DO THIS | Write out the records unchanged, from the line containing "Task: Click the" through the line containing "Action: (228, 445)", including both of those lines.

DATA TO PROCESS |
+ + + + + + +
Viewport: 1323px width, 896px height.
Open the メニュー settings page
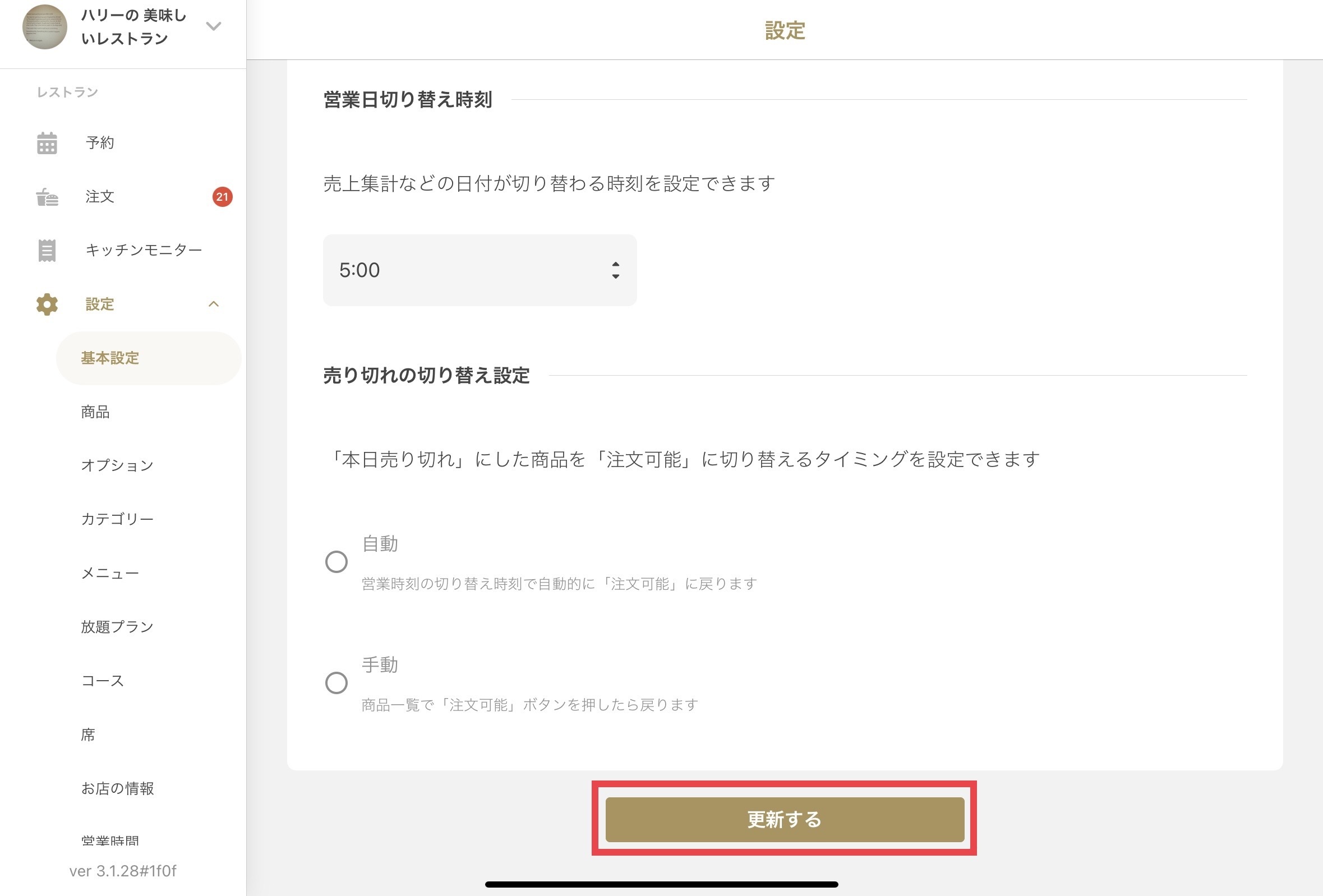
+ + + + + + +
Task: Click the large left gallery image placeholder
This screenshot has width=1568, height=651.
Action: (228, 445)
+ + + + + + +
SOLUTION FOR THIS EXERCISE |
Task: Click the large left gallery image placeholder
This screenshot has width=1568, height=651.
Action: (228, 445)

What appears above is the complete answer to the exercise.